Search This Blog

Sunday 28 April 2013

Armed guards off Somalia lead to problems

There is at the moment in Swedish media (and hopefully IRL as well) a discussion about problems with security companies used to protect ships from pirates. There are reports of fishermen being killed by armed guards on ships and that the companies lead to arms smuggling and more, in short; the many security companies in the area lead to problems of them self. I’m not that surprised and have heard similar rumours the last couple of years. The one thing I’ve noticed the most in my research is that the high involvement of security companies has affected the incident reports negatively. I think the effects on reports are a symptom of the same thing: some of the companies are not that interested in telling the world about how they work and the ship owners hiring them understand why.

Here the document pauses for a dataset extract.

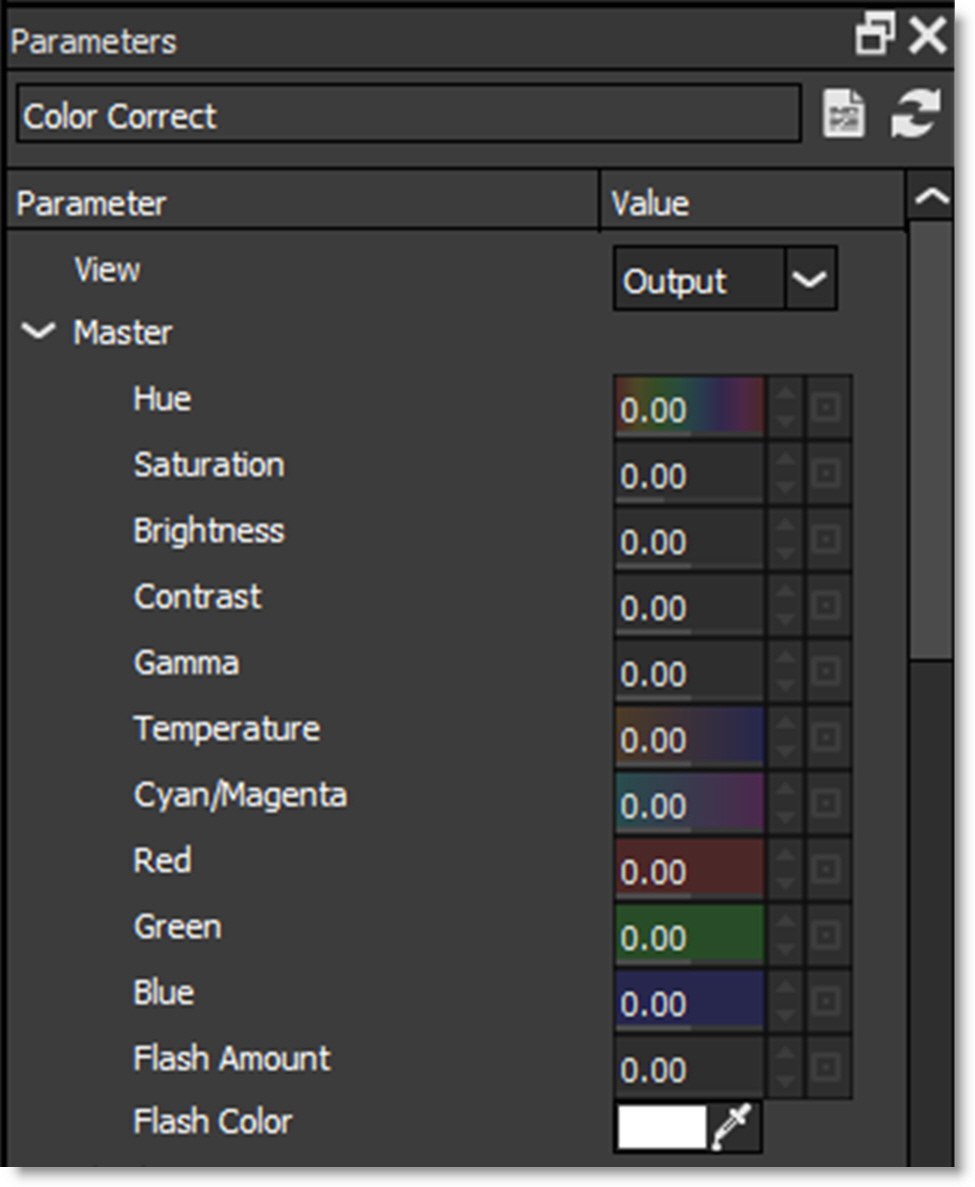Click the Color Correct name field
The height and width of the screenshot is (1187, 975).
408,115
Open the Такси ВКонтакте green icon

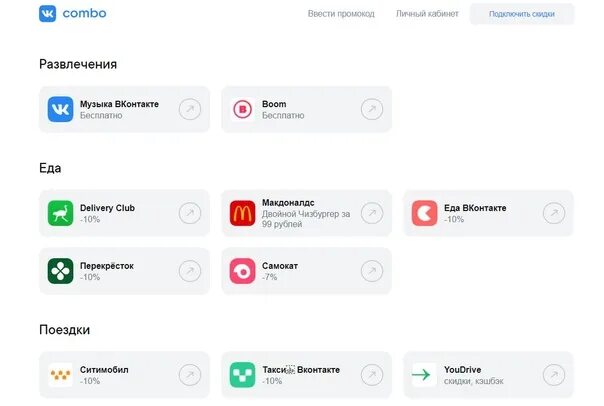[x=242, y=375]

When I about two years ago had a brief discussion with the person investigating the possibility to regulate the use of armed guards on Swedish ships (as a protection against pirates) I suggested that there should be a risk analysis that looked in to the potential gain with the regulation versus the potential problems with such a regulation. As I understand there never was one, the suggested law is based on the legal possibilities. However the law says (as IMO recommends) that the ship owner should do a risk analysis before taking the decision about hiring armed guards. This leads to two problems:

(1) There is a big difference in a risk analysis for a ship and an analysis of the industry/business of armed guards on ships. In the analysis for the ship such things as dead fishermen and arms smuggling by security companies are not consequences included in the analysis.
(2) There is no (good and well thought through) guideline for how ship owners are to do the risk analysis and how and to what extent the analysis should be audited. There is a possibility that a useless analysis fulfils the requirements.

The result is a multinational business on the waters off Somalia without any real control and too many without enough ethics. I’m convinced that there are good security companies and serious ship owners, but for every month without control there is a risk that the good percentage will decrease.